» Listing

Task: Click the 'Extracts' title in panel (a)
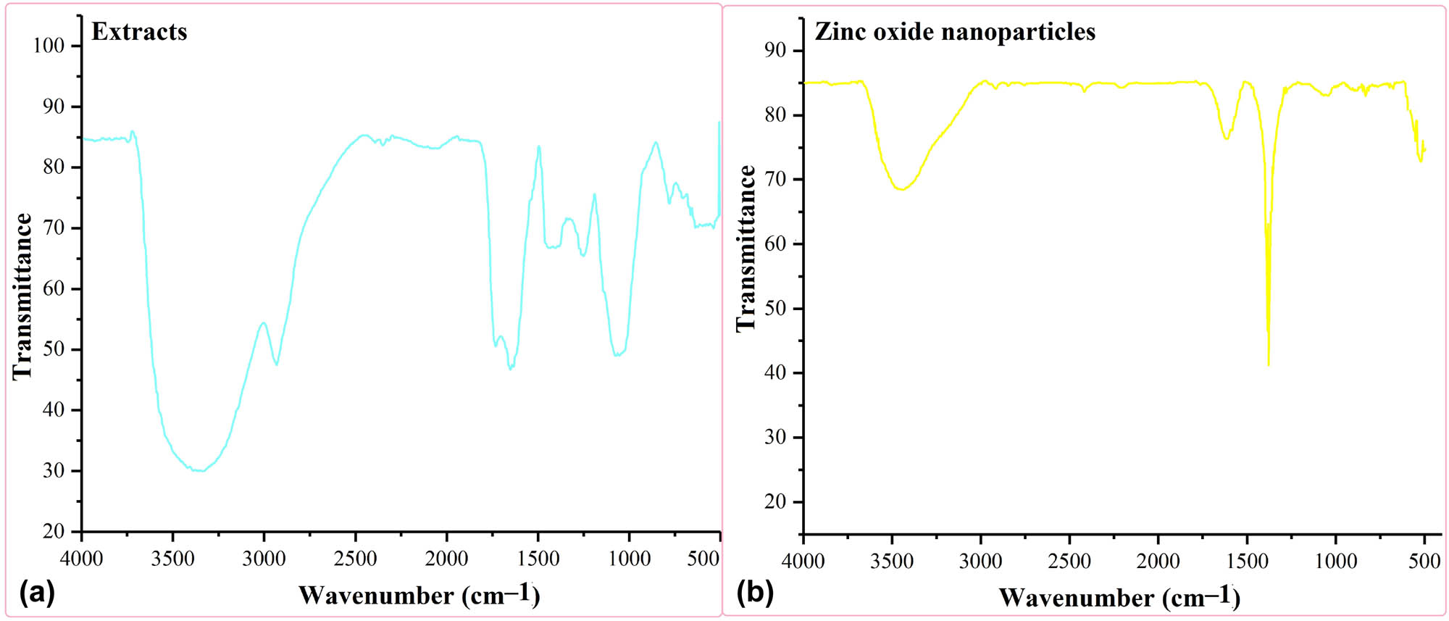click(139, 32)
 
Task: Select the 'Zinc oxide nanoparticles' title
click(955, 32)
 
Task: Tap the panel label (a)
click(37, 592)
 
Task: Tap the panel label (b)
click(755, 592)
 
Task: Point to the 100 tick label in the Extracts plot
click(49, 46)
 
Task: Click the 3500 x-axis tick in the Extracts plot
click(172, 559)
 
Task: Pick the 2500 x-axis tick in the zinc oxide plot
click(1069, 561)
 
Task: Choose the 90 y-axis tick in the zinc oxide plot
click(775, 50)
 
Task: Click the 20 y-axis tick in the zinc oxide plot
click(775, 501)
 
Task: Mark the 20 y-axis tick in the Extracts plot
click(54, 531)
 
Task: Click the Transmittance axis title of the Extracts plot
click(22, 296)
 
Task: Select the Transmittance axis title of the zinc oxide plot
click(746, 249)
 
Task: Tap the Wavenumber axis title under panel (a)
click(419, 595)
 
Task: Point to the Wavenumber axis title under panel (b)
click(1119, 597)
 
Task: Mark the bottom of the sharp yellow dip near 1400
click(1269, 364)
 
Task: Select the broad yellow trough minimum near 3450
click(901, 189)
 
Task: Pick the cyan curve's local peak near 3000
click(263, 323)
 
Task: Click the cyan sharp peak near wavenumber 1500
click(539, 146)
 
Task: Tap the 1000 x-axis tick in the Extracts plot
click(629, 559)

...

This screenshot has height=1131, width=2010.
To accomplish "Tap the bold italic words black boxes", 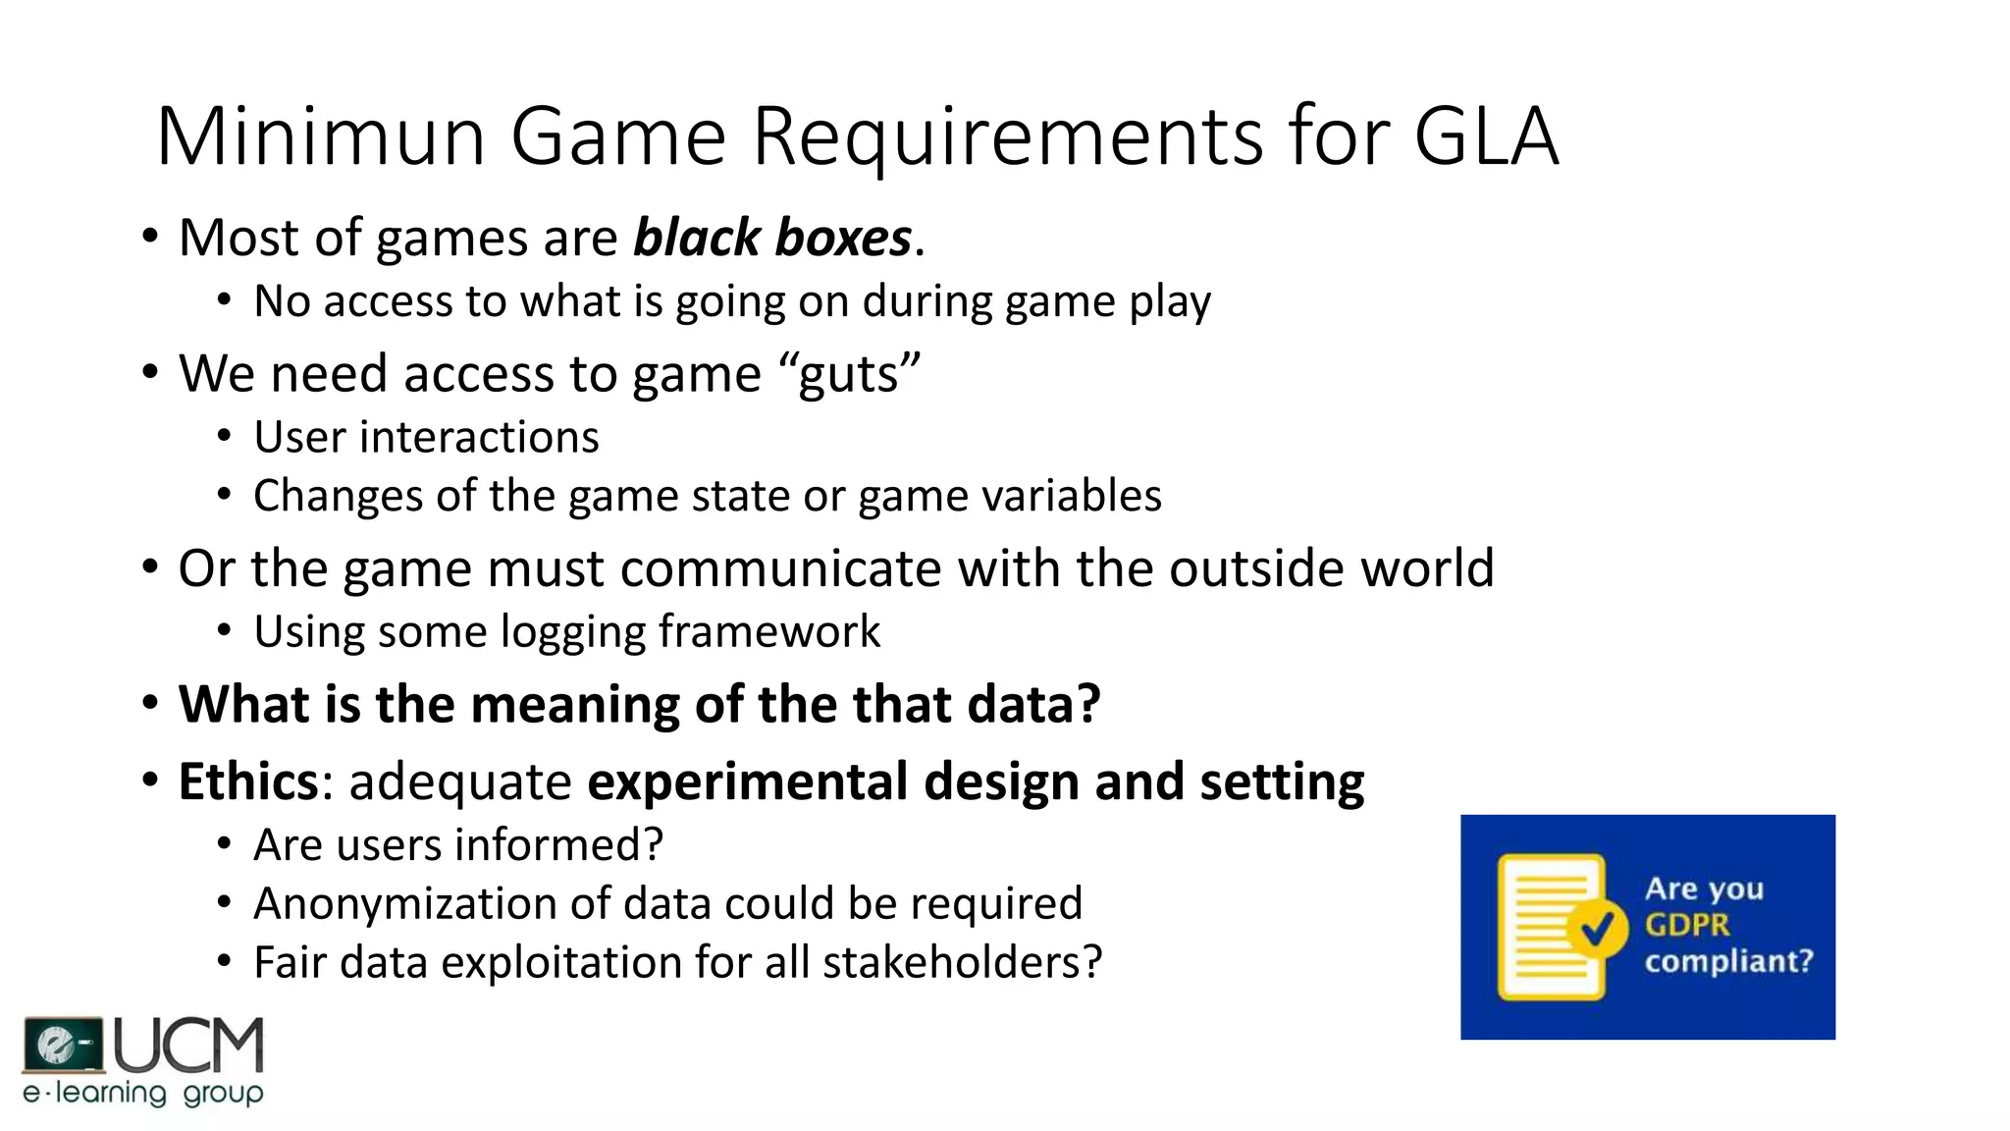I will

» Set exercise
Give again every line in the stretch from the one containing "Task: Click the 'Extracts' title in panel (a)" through the one containing "click(54, 531)", requests included, and rescale each click coordinate in the answers by multiplying it by 2.1 and rounding to a whole number, with halves rounded up. Leave the numbers in the requests unchanged, and omit the pictures.

» Answer for the task
Task: Click the 'Extracts' title in panel (a)
click(292, 67)
 
Task: Select the 'Zinc oxide nanoparticles' title
click(2006, 67)
 
Task: Tap the panel label (a)
click(78, 1243)
 
Task: Tap the panel label (b)
click(1586, 1243)
 
Task: Point to the 100 tick label in the Extracts plot
click(103, 97)
 
Task: Click the 3500 x-axis tick in the Extracts plot
click(361, 1174)
 
Task: Pick the 2500 x-axis tick in the zinc oxide plot
click(2245, 1178)
 
Task: Choose the 90 y-axis tick in the zinc oxide plot
click(1628, 105)
 
Task: Click the 20 y-axis tick in the zinc oxide plot
click(1628, 1052)
 
Task: Mark the 20 y-axis tick in the Extracts plot
click(113, 1115)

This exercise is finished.